By Leigh Signal | CNN
For most of us, the prospect of a long-haul flight is exciting, mixed with a few nerves. We’re off somewhere different – perhaps a vacation, maybe to catch up with friends or family. Even work can be more interesting when you’re in a new location.
Of course, you want to arrive fully rested and ready to go. But by its very definition, a long-haul flight involves travelling for a long period of time, often more than 12 hours. If you’re on a flight from New York to Singapore, it can be close to 19 hours.
All that time you’re confined in a seat that’s supposed to recline but feels like it hardly moves, while the seat in front seems to recline ten times lower than yours.
So, what can you do to get a a decent rest?
Accept the situation
The first tip for sleep in this setting is to relax your expectations a little.

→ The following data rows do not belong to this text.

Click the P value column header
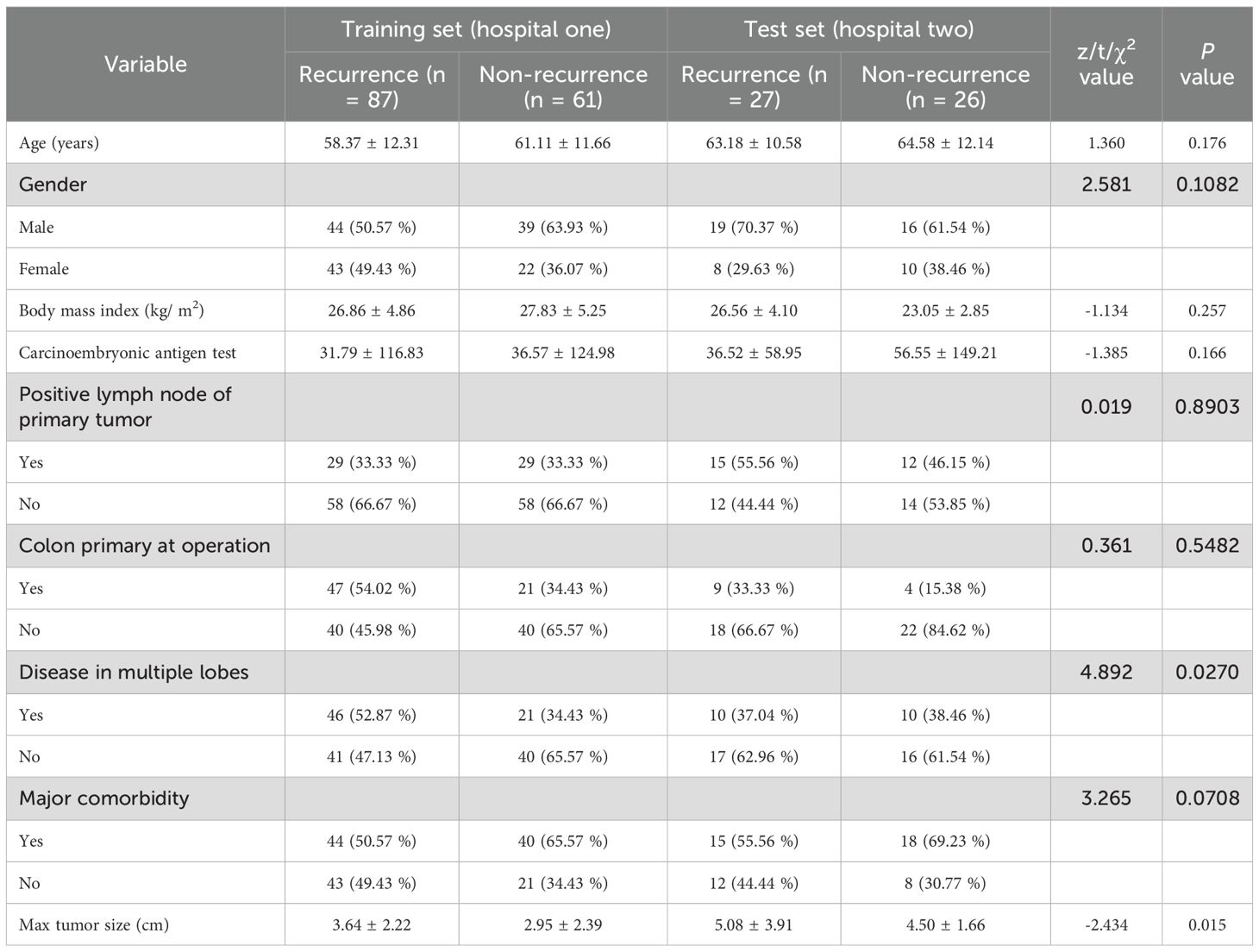This screenshot has height=952, width=1259. point(1206,64)

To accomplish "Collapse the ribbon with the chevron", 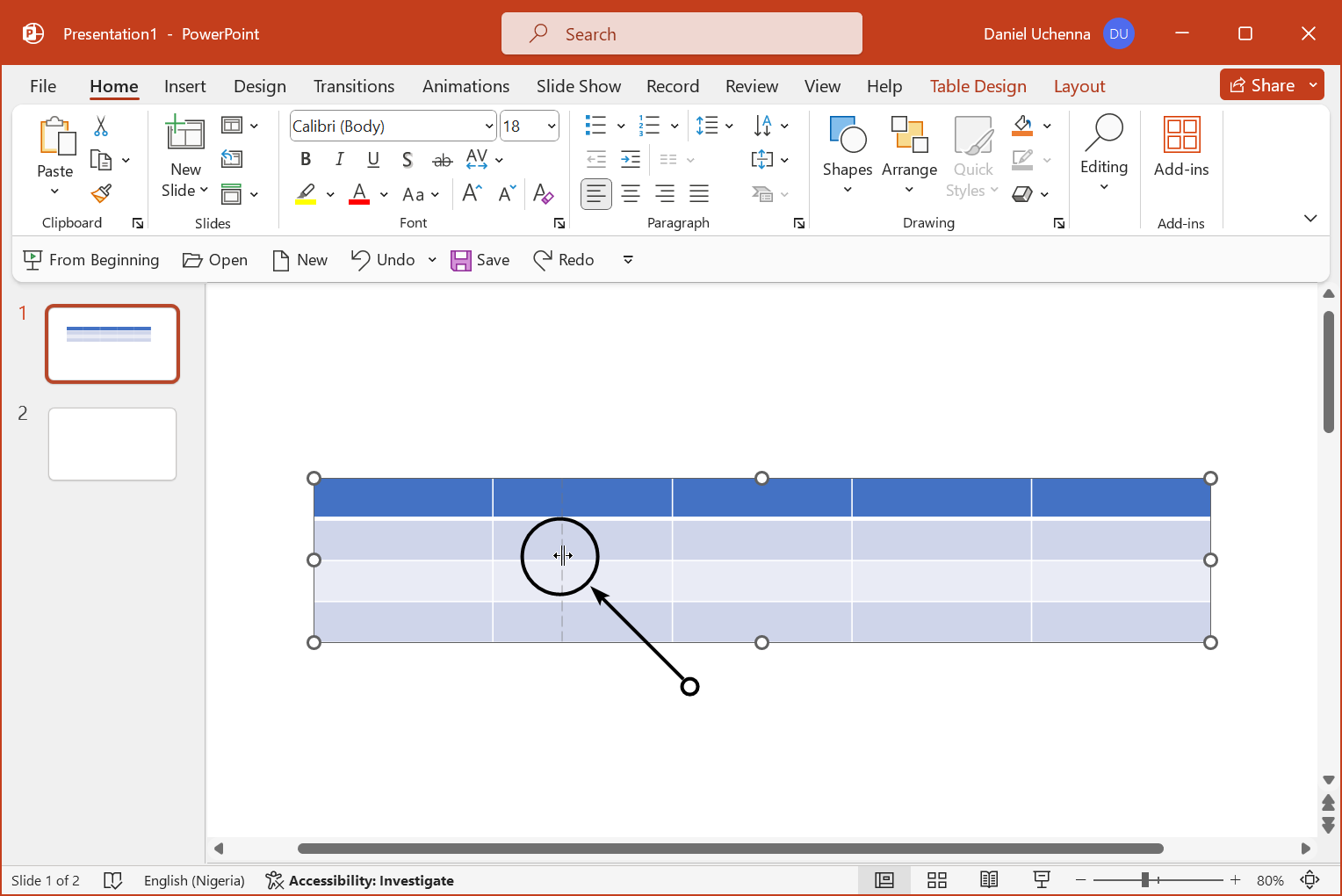I will [x=1310, y=218].
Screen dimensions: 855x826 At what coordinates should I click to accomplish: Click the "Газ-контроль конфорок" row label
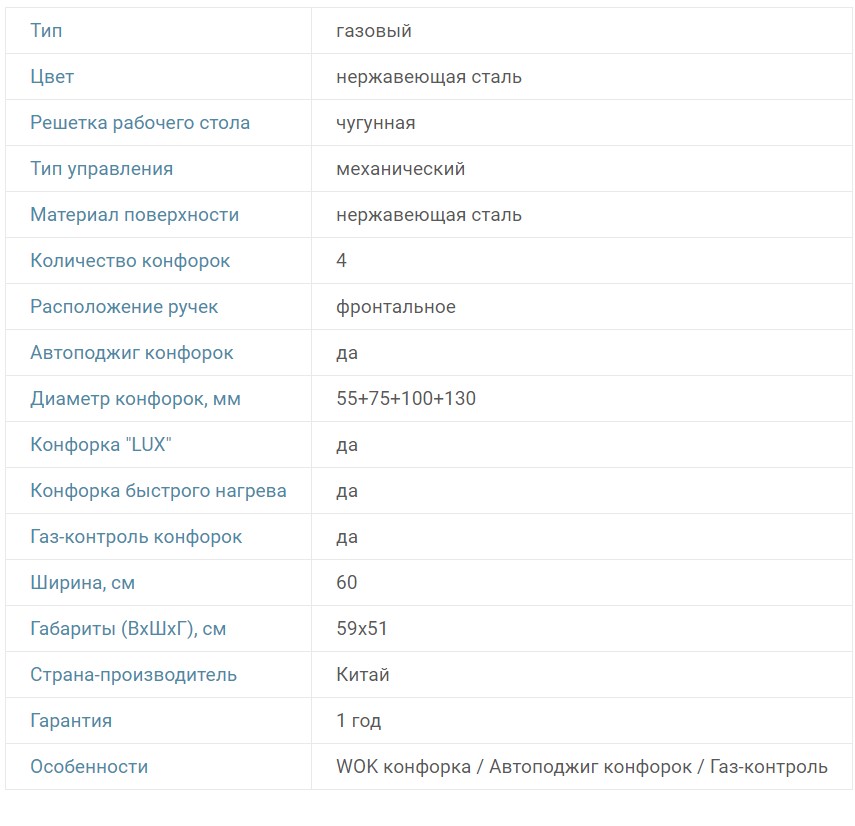(x=136, y=537)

Humans are just not well designed to sleep in an almost upright position. Unless you’re lucky to fly in a class with a lie-flat seat, you’re very unlikely to step off a long-haul flight having had a solid eight hours of sleep.
Research by colleagues and myself has shown pilots – who get a bunk to sleep in during their in-flight rest breaks – have light and fragmented sleep. Despite not having great quality sleep, you can be assured our research also shows pilots remain very good at their job throughout a long-haul flight. This, plus findings from many other lab-based studies, tells us that even a short amount of light sleep has benefits.

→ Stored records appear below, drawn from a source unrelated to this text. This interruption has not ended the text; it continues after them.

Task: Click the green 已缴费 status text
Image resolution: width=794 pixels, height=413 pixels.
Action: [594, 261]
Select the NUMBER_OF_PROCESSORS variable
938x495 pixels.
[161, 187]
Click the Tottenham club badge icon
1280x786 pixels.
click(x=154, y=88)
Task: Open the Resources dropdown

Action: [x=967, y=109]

So, even if you can’t get your usual eight hours during the flight, any sleep you do get will help you feel and function better at your destination.
Also, we’re not great at judging how much sleep we’ve had, particularly if our sleep is light and broken. So you’re likely to have slept more than you think.

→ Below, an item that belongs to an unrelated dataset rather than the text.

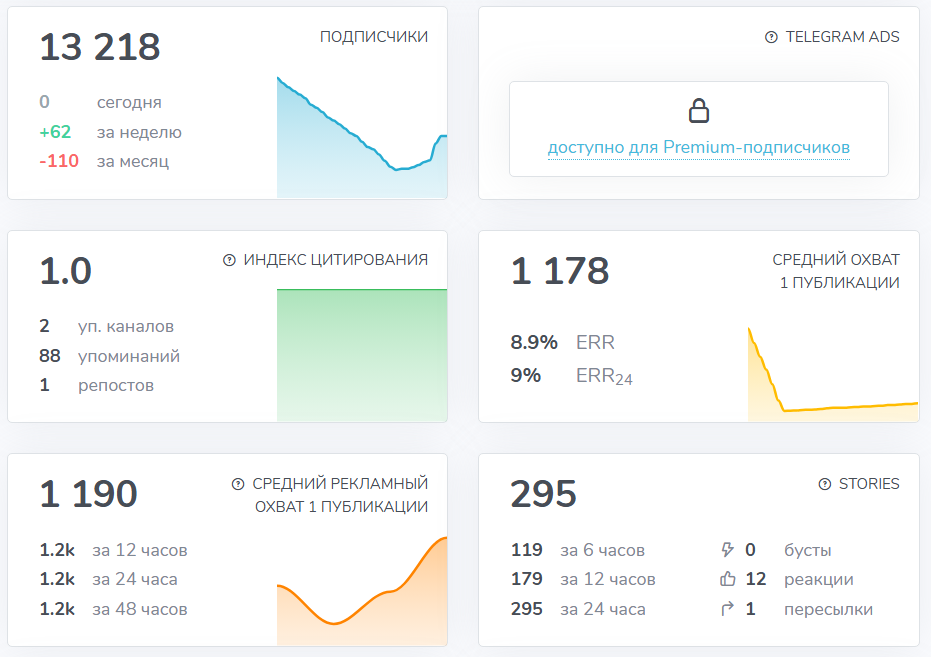Click the help icon beside Telegram Ads
Viewport: 931px width, 657px height.
pyautogui.click(x=771, y=37)
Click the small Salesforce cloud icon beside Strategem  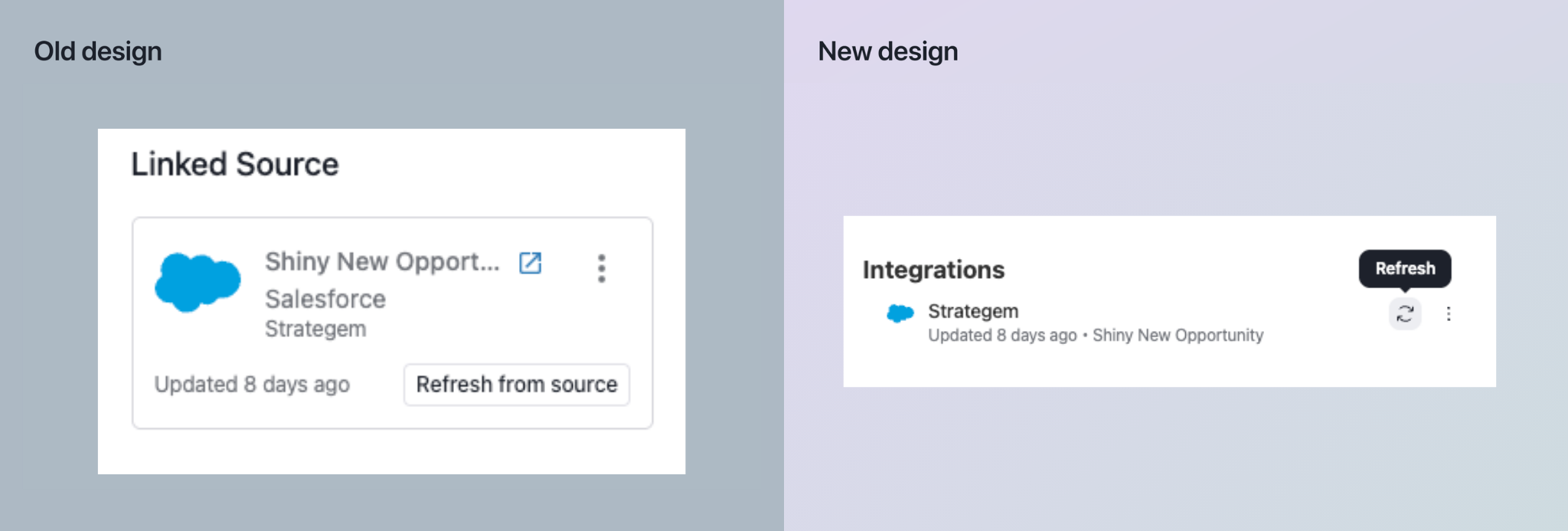900,313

Time your sleep and drinks
The timing of your flight, and consumption of alcohol and caffeine will directly impact your ability to sleep on an aircraft.
Assuming you’re adjusted to the time zone the flight departs from, daytime flights will make sleep on board much harder, whereas nighttime flights make sleep easier.
All humans have a circadian (24-hour) time-keeping system, which programs us for sleep at night and wakefulness during the day. Sleeping (or waking) against this biological time-keeping system poses significant challenges.
We do have a natural decrease of alertness in the middle of the afternoon, which makes this a good time to try for sleep on a daytime flight. On nighttime flights it will be easier to sleep once the dinner service is finished, otherwise you will be battling noise, light and the movement of people around you.
As a stimulant, caffeine helps us stay alert. Even if you’re a regular coffee drinker and can fall asleep after drinking caffeine, your sleep will be lighter and you’ll be more easily woken.